Hosts NFS / NIS Mounts / Binding Verified

     Hosts NFS mounts have been checked and NIS bindings have been checked.  A few hosts failed to come up completely after reboot.  All of these problems have been resolved and all hosts are operational except for OpenSuse.

     OpenSuse has a problem with a library that breaks NIS.  I opened a ticket on this close to half a year ago.  If it is not resolved soon I am going to discontinue this host.

     If anyone has any suggestions for a better Linux distro, please e-mail them to nanook@eskimo.com.

     Thank you.

Reboots Complete – Still Checking Hosts

     The reboots are completed but I am about an hour behind schedule.

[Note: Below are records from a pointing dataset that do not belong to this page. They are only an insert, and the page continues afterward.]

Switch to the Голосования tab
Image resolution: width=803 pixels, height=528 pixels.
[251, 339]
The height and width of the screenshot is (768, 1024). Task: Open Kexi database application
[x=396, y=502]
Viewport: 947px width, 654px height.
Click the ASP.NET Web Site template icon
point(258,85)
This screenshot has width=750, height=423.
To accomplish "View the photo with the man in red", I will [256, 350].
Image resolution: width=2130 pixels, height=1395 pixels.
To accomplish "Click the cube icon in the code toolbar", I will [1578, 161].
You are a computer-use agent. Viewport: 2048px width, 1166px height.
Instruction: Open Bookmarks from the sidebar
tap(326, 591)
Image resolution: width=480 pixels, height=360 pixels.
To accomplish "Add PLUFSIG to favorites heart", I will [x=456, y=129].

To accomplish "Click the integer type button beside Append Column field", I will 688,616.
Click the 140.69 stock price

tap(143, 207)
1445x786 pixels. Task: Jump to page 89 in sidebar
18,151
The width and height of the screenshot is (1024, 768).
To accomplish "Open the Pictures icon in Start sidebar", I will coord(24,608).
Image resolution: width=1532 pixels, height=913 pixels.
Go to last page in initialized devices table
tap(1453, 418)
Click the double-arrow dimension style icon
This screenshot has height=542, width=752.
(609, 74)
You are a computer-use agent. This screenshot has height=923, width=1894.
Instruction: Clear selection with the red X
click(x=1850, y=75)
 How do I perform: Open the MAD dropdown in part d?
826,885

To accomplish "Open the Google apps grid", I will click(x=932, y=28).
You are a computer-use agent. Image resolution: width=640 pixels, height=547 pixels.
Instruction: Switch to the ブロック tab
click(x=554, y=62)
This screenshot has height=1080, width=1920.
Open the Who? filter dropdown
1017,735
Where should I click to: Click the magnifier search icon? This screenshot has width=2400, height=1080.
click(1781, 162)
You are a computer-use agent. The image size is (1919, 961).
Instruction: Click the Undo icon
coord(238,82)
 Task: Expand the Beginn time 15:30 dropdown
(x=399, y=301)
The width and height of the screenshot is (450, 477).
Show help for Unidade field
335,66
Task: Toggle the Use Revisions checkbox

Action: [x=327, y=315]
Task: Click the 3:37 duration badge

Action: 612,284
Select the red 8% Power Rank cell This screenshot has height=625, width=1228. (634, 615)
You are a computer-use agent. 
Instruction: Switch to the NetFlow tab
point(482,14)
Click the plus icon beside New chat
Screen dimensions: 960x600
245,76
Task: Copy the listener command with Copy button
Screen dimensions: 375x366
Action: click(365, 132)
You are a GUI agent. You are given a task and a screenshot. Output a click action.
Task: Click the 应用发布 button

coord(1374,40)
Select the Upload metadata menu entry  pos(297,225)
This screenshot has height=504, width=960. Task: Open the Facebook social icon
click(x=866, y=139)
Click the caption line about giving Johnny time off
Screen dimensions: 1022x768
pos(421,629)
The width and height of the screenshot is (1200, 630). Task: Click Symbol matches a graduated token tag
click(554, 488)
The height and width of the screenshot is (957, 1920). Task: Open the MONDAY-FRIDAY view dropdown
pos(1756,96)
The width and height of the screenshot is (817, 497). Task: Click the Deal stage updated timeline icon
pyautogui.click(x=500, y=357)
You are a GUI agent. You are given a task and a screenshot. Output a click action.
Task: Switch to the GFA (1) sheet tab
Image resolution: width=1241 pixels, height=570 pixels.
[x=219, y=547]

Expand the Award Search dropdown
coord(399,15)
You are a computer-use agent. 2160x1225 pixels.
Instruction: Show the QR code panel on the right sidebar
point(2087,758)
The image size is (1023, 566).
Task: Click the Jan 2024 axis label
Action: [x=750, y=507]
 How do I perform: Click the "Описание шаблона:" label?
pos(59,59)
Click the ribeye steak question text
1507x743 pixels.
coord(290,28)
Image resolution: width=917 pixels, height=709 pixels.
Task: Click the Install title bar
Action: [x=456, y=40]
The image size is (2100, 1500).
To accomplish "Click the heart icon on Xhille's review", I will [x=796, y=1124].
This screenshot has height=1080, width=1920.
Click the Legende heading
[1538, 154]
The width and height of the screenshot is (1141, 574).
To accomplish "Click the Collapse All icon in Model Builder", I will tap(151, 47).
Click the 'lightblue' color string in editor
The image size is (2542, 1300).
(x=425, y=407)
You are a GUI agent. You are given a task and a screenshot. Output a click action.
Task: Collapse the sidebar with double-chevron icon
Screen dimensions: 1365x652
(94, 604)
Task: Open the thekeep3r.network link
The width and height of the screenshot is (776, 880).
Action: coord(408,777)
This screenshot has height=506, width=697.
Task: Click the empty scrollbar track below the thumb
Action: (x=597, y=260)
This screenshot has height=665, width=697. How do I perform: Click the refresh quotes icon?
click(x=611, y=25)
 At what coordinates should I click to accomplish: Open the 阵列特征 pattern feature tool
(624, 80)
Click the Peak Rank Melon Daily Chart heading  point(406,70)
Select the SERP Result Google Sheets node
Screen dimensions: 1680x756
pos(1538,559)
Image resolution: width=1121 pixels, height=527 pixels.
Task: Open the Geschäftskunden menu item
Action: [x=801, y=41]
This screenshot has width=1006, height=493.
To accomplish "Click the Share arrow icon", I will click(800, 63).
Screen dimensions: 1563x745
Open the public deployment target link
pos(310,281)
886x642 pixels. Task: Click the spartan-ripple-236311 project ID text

     Two things set me back.  First, SOMETHING installed dnsmasq on my stealth master DNS server.  It is a master that is hidden behind a firewall so that hackers can’t inject nastiness into it and then it supplies all the secondary servers with zone records.

     Because it has bind, it does not need dnsmasq.  Further, dnsmasq breaks bind IF it starts first because it uses the same network port (53) as bind thus blocking bind’s ability to attach to that port and function.

     So at some past point when I rebooted, about a week ago, zone records just now expired and all the secondary servers quit serving them, so when I went to ssh into the server, my workstation couldn’t find them (and neither could any external computer), thus it was broken for everyone but because I had posted about the reboots everyone was expecting an outage and nobody called so I was unaware until i tried to connect and then it took me a little while to figure out what the hell was going on.

     And then once that was resolved, one of Canonical’s engineers (the Ubuntu developers) asked me to try an experiment for them in order to try to nail down a problem with a apparmor profile for libvirtd, and that took additional time.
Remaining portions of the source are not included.